NGHT 04-18-2011 12:02 PM

Gene expression levels – underlying distribution

Hi there,

I am trying to model the expression level of genes using RNA-Seq. I was wondering if there is any statistical analysis that identified the underlying distribution of the expressions for next generation sequencing. In the microarry days, it was assumed that they are Normally distributed, in other words: the expression levels can be synthetically made using a Gaussian distribution.

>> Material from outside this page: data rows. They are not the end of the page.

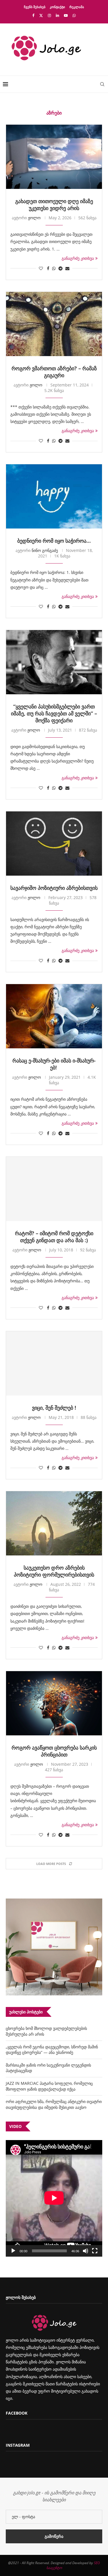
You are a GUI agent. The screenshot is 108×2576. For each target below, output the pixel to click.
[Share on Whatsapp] (54, 268)
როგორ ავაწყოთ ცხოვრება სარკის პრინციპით (54, 1751)
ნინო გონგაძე (45, 550)
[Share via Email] (67, 268)
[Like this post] (41, 268)
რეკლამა (76, 7)
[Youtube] (66, 15)
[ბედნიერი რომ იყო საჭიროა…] (54, 496)
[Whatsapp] (74, 15)
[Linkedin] (57, 15)
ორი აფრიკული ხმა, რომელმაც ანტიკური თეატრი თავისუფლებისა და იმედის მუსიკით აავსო (54, 2104)
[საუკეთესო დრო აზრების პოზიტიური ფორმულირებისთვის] (54, 1523)
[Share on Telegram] (60, 268)
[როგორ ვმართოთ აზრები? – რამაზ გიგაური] (54, 324)
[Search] (102, 84)
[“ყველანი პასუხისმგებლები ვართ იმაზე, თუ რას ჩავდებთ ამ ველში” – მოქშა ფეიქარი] (54, 662)
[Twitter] (41, 15)
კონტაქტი (57, 7)
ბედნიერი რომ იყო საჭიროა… (54, 540)
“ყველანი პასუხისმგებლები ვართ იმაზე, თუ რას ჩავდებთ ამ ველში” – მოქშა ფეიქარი (54, 713)
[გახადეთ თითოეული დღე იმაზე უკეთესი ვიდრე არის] (54, 157)
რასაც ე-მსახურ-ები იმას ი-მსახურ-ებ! (54, 1064)
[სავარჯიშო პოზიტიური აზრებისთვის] (54, 843)
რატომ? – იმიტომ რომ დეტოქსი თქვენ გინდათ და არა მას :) (54, 1237)
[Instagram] (49, 15)
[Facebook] (33, 15)
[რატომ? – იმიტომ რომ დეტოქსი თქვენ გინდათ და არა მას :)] (54, 1189)
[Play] (13, 2251)
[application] (54, 2198)
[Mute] (85, 2251)
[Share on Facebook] (48, 268)
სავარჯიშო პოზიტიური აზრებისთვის (54, 887)
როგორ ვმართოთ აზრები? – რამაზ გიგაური (54, 372)
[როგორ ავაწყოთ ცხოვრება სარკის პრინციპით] (54, 1703)
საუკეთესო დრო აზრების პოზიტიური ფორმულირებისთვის (54, 1571)
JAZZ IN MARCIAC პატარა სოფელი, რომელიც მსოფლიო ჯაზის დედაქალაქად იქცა (49, 2086)
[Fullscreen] (95, 2251)
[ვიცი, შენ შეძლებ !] (54, 1363)
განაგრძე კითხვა (78, 258)
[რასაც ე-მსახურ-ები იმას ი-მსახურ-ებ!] (54, 1016)
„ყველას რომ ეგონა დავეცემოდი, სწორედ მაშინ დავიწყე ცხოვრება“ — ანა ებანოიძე (52, 2049)
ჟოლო (34, 217)
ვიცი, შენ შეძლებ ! (54, 1407)
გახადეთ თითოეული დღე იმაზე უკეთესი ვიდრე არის (54, 204)
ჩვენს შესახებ (35, 7)
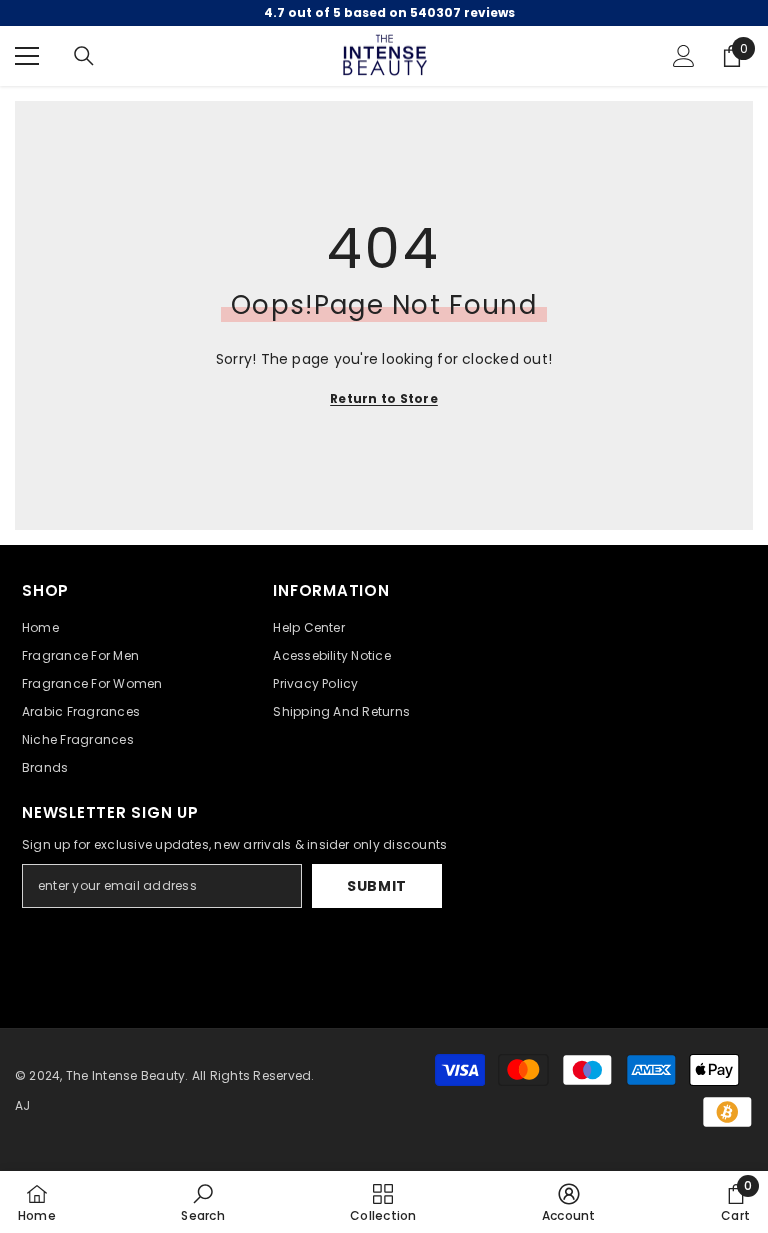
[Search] (84, 56)
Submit (377, 886)
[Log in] (684, 56)
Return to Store (384, 398)
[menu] (27, 56)
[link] (202, 1202)
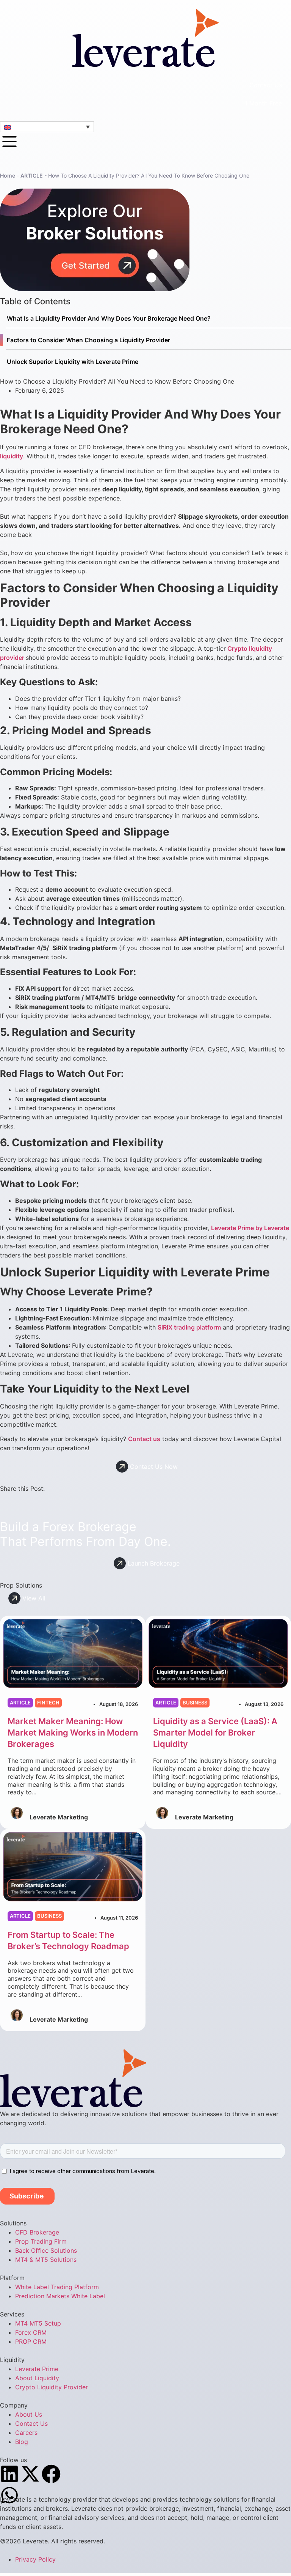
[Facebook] (51, 2473)
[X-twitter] (30, 2473)
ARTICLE (31, 175)
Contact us (144, 1439)
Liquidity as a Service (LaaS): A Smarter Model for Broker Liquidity (215, 1732)
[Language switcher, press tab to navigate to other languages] (47, 126)
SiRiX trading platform (189, 1327)
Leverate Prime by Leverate (250, 1228)
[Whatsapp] (9, 2495)
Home (7, 175)
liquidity (11, 456)
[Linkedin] (9, 2473)
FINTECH (48, 1702)
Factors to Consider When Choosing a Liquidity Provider (88, 340)
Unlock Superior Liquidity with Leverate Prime (73, 361)
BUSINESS (195, 1702)
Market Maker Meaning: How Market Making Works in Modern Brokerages (73, 1732)
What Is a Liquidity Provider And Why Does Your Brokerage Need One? (109, 318)
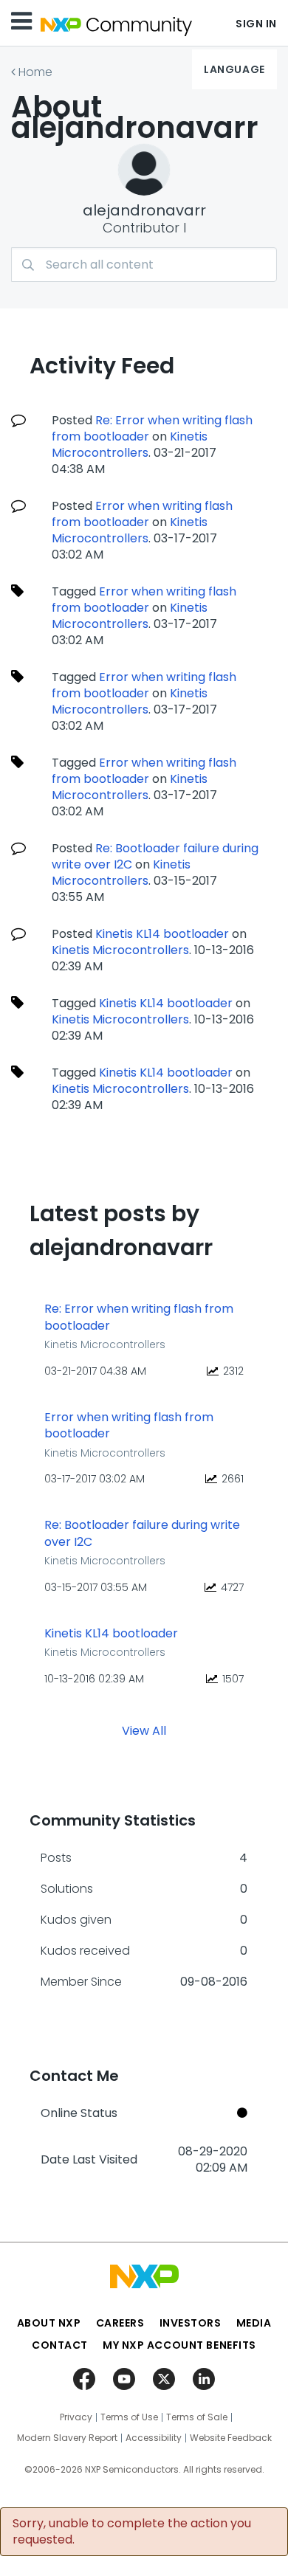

Is there any study out there that specifies the same thing for next generation sequencing?

Appreciate any help, link to the related papers or hints.

Thanks!

 visivas 04-18-2011 02:24 PM

I am not aware of any software, but I thought you could start of with Q-Q plots with various common distributions. Then I would fit it to that distribution and observe the chi-square value to see if your expression values follow a pattern and at what level.

 d17 04-18-2011 04:01 PM

Several methods model expression levels using the negative binomial distribution - see e.g. DESeq, edgeR, baySeq ...

 NGHT 04-19-2011 01:34 PM

Thank you so much for your replies!

Actually, I am not looking for a software. I am more interested in a theoretical work which studied properties of data generated by RNA-Seq.

I will use the Q-Q plots for my samples though, thanks!

About DESeq, I looked at the paper. It is interesting and certainly in the direction that I needed; but I wish it was more validations for the assumption of negative binomial distribution. Maybe more biological validations ...

 Simon Anders 04-19-2011 11:11 PM

Actually there is less to it than you may think. Let me add some remarks, using the notation from our paper:

If the gene of interest has a concentration q in your prepared library, the expectation value for the counts from this gene is proportional to q. Let's fix the units for the concentration such that the expectation is sq, where s is the size factor for this sample.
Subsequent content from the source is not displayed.